** Source material follows **

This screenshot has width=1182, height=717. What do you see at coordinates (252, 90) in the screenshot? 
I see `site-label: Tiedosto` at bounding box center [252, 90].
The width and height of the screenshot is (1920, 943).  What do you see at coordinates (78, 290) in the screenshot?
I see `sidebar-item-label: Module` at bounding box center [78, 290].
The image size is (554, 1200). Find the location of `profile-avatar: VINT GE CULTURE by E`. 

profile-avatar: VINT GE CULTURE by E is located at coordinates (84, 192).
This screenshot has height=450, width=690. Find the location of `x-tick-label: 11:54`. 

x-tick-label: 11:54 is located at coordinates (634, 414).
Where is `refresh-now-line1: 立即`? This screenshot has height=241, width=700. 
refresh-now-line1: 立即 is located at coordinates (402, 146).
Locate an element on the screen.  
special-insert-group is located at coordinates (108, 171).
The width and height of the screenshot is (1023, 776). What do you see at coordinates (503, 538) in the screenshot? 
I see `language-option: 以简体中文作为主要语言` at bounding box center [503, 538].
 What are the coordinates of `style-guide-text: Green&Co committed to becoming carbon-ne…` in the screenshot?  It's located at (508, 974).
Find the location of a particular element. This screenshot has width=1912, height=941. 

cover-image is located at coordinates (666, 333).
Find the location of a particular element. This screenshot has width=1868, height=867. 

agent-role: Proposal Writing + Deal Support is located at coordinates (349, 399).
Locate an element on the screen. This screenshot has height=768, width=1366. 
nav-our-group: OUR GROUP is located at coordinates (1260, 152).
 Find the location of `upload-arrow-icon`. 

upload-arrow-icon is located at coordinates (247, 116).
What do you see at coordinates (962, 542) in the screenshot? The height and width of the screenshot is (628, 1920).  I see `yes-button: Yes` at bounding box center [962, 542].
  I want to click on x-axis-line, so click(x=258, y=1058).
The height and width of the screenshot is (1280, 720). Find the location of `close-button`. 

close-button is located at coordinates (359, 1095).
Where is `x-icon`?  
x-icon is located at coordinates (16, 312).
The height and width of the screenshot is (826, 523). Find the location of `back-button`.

** End of Source material **

**Work to complete**
List every line of the data above that contains the string "upload", copying each line in full.

**Your response**
 Find the location of `upload-arrow-icon`. 
upload-arrow-icon is located at coordinates (247, 116).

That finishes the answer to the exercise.